6/6/2018 Interesante

Diminuto verde de María Claudia Otsubo, Vinciguerra, Buenos Aires, 2018, 95 pp.

 

La lectura es una cuestión de la óptica, de la luz, íntimamente relacionada con la física.

 

Por:   Ferro Roberto
 

Todo lector, sabiéndolo o no, lleva consigo un aparejo con una amplia variedad de lentes. Dispuesto a leer Diminuto verde de Claudia Otsubo mi elección fue comenzar con una lectura de sobrevuelo, entonces, elegí usar unos binoculares; luego, para una visión en íntima cercanía, una visión que pudiera enfocar el “diminuto” y la microcopia de las líneas de los versos, me serví de una lupa.

En el sobrevuelo  instalé a Diminuto verde  en el vasto territorio de la escritura de Claudia Otsubo. Territorio atravesado por la temporalidad, la escritura vista en sobrevuelo es siempre un yacimiento inestable.

Los primeros libros de Claudia fueron narraciones: De esto se trata, cuentos, 2001; Mujeres al sol, sábanas al viento, cuentos, 2008;  En distintas direcciones, con otras autoras, cuentos, 2011. En 2012 aparece su primera novela Kawanabe, que supone un punto de inflexión en su escritura, los posibles narrativos y los posibles líricos que constituyen el relato establecen una tensión que derivará en 2016 en la publicación de dos volúmenes, Respiración involuntaria, poemas, y Memoria de un roce, cuentos.

En Diminuto verde es posible, mi lectura de sobrevuelo me habilita para esa tentativa, señalar una imagen lírica que atraviesa los poemas: el viaje, el tránsito, la transfiguración.

El viaje consiste exploraciones que, desde luego, no se reducen al mero registro, esto es, a descripciones escénicas sino se dicen en hondura, como en un viaje interior, viaje sentimental o temperamental que se despliega en simetría con el viaje interior. Cuando digo viaje también digo tránsito y transfiguración.

Memoria de un roce reúne tres cuentos: “Amalfi”, “Budapest” y “Bratislava”, la alusión literal al viaje ya se anuncia desde los títulos.
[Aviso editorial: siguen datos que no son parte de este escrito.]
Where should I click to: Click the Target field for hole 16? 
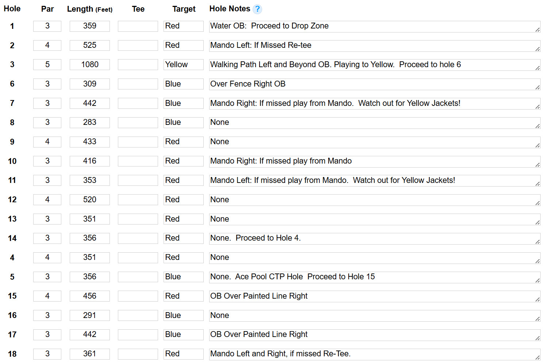[184, 315]
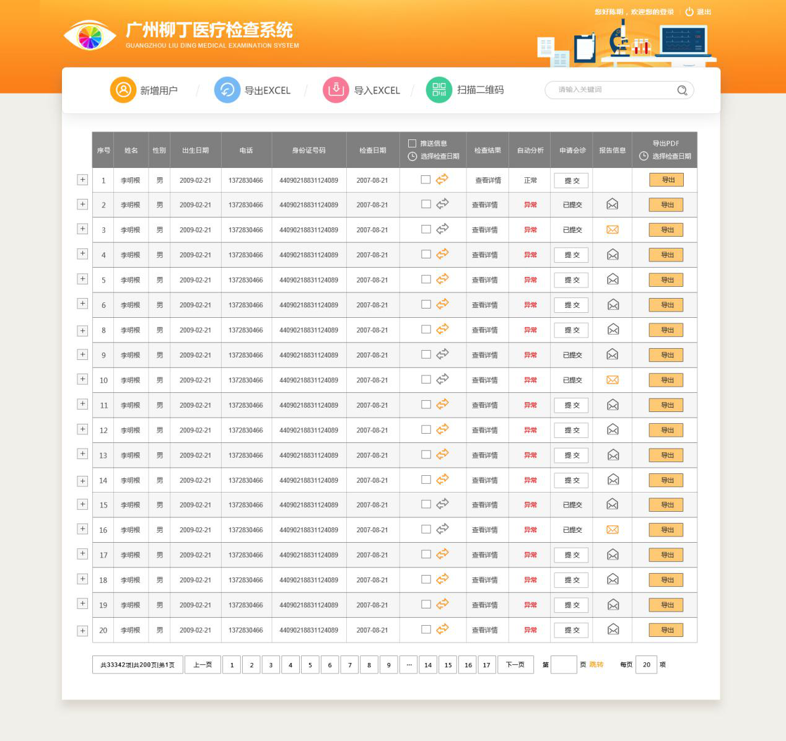The width and height of the screenshot is (786, 741).
Task: Enable the checkbox in row 1
Action: [426, 179]
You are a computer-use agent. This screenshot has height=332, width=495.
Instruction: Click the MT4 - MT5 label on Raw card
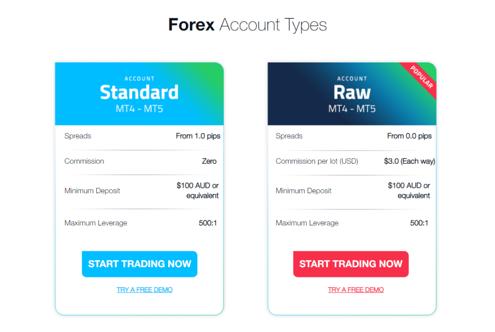coord(352,108)
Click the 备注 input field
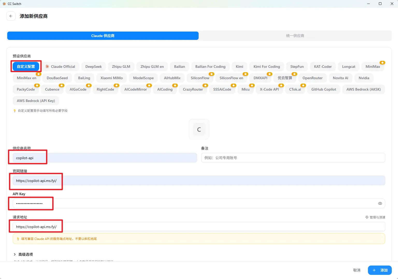Image resolution: width=398 pixels, height=279 pixels. coord(293,158)
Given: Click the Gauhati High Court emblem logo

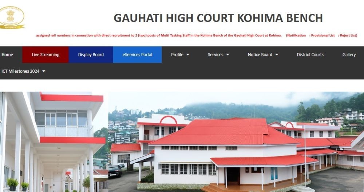Looking at the screenshot, I should (12, 17).
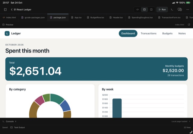
Task: Reload the preview with refresh icon
Action: coord(189,25)
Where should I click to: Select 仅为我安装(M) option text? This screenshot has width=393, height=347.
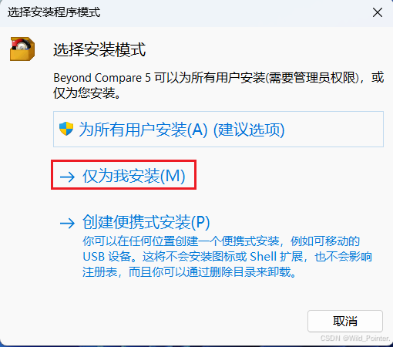click(133, 176)
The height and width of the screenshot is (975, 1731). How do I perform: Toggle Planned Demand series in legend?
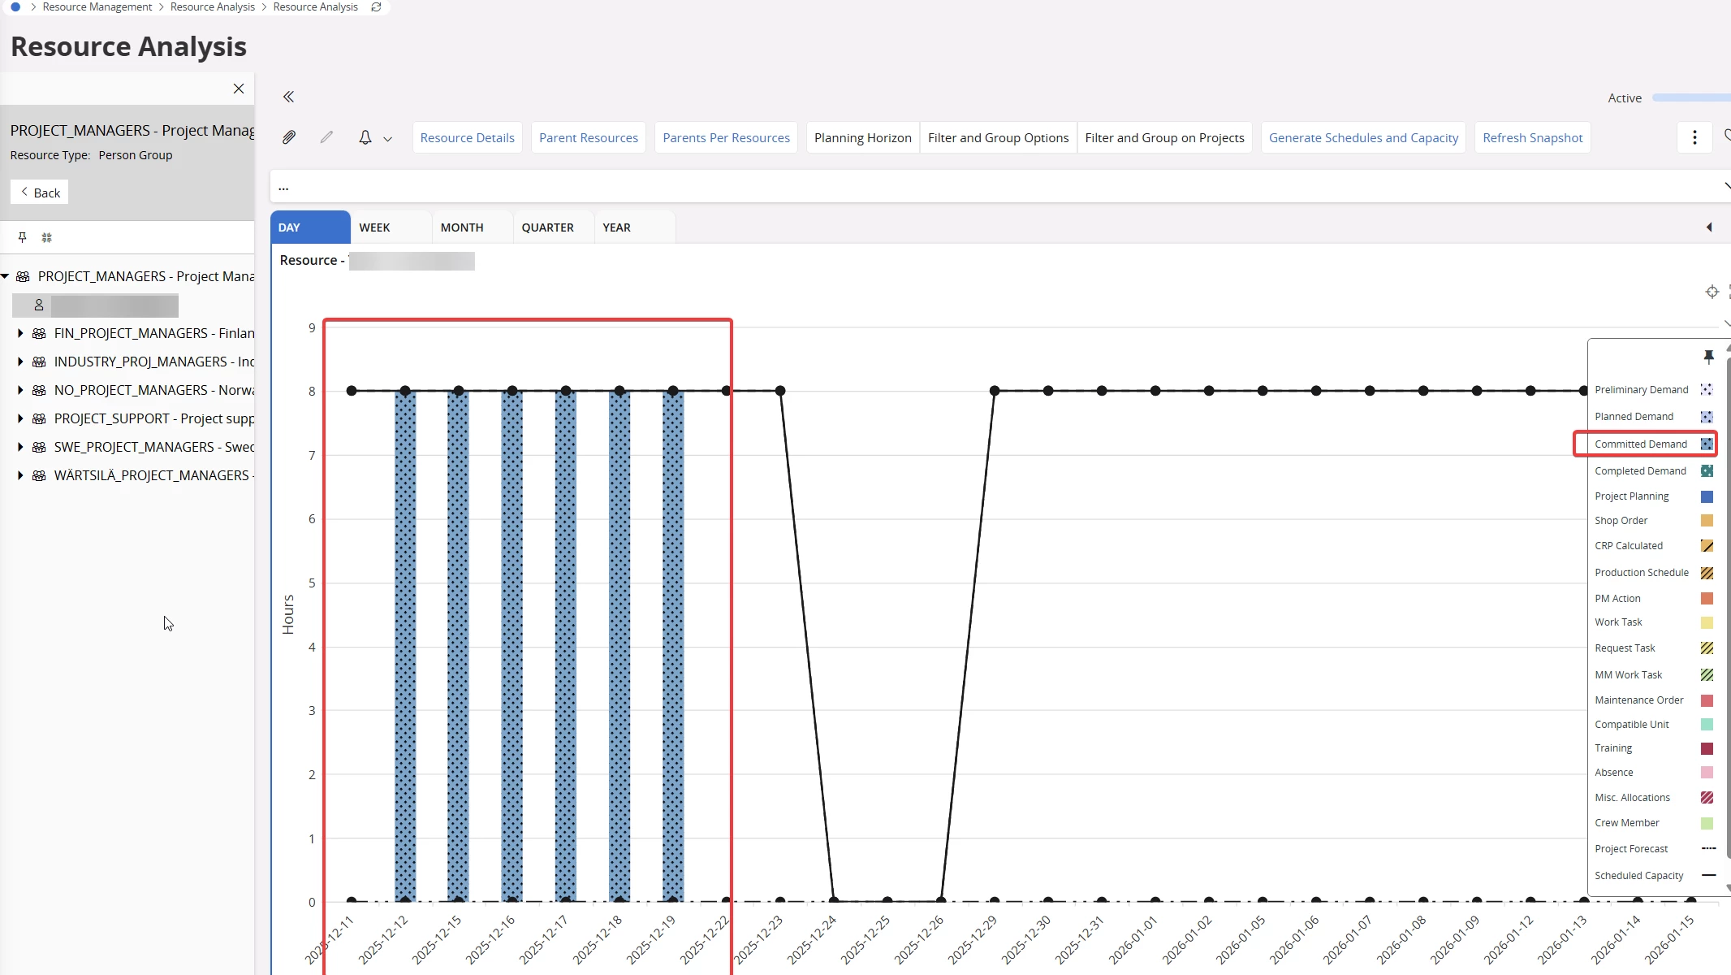tap(1634, 417)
En Kawanabe una mujer realiza un viaje para conocer el lugar donde nació su padre, en uno de los capítulos finales, alguien le comenta: “Lo que su padre escribió es un poema” en Diminuto verde uno de los epígrafes es un poema de Enrique Otsubo de 1951, que dice “en dos hermosos ojos/brillantes como esmeraldas”,  

El envío de la novela al libro de poemas es un viaje y una transfiguración entre las voces narrativas y las líricas. En una entrevista Claudia Otsubo comenta que el título del libro se debe a que alguien, mantiene el secreto de su identidad, le ha dicho alguna vez que en sus ojos hay un “diminuto verde”, acaso ese tránsito será el que va de la metonimia de esmeralda a verde. De su mirada anunciada por Enrique Otsubo a la mirada de Alida Valli que desdoblada en su personaje Anna Schmidt, mira por la ventana y es mirada y ad-mirada por Joseph Cotten desdoblado en Holly Martins, que lee los poemas de Diminuto verde desdoblado en este lector que presenta el libro de Claudia Otsubo.

Para apreciar nítidamente  los trazos de los poemas dejé el binocular y comencé mi recorrido provisto de una lupa.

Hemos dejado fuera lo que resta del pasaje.